The Mutation Reporter Tool (Bell and Kramvis 2013) summarizes nucleotide or amino acid distribution at specified loci of interest. The tool can, optionally, include or exclude sequences based on a FASTA ID regular expression. This can be used to report on the nucleotide distribution of only the full-length (“Complete”) sequences, for example. The “include” regular expression used in this example would be “\({\texttt {\_}{\mathtt {\backslash }}{\mathtt {[C}}{\mathtt {[{}^\wedge ]}}{\mathtt {]}}}\)”, that is, an underscore, followed by an open square bracket and a “C” character, not followed by a close square bracket. The last component is particularly required, if the input alignment contains genotype C sequences, to prevent matching with the genotype annotation, “[C]”. Note that the closing square bracket, within the regular expression list, is not escaped with a backslash character.

Phylogenetic analyses of complete genomes of HBV is the gold standard for accurate genotype classification. By selecting representative sequences from the various genotype alignments, the genotype of a newly sequenced strain can be determined. It is also possible to genotype using the complete S region.
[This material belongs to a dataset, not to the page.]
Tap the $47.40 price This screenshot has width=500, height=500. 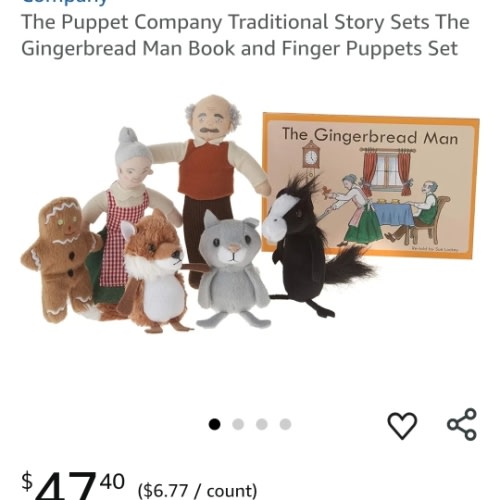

However, this method will not preclude the presence of recombination.

GenBank is a valuable database for accessing nucleotide sequences of HBV. The method developed in the present study, provides sequence alignnments, of both complete and subgenomic fragments of the HBV genome, which have been downloaded from GenBank. The genotype of these sequences has been confirmed and the sequences aligned and curated. Therefore, these prepared alignments are a useful resource for comparative analyses of genotype distributions, transmission routes and development of mutations.
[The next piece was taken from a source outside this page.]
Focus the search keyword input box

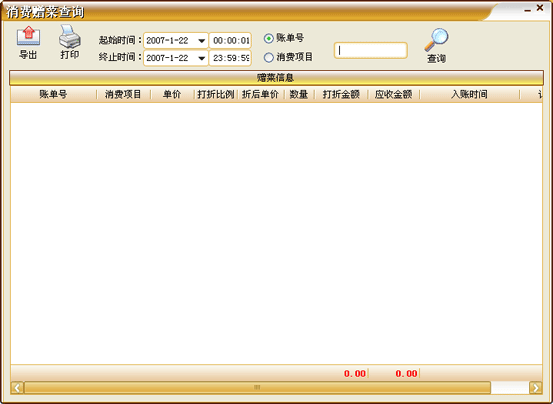click(371, 50)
Availability, usage and future work

At present, preparation of the alignments is not automated to run in an unattended fashion. Future work includes automating the process of downloading sequence data from GenBank and running the various programs and scripts. We undertake to release the source code of the programs and scripts via the source-code hosting website GitHub within one year of the date of publication of this article.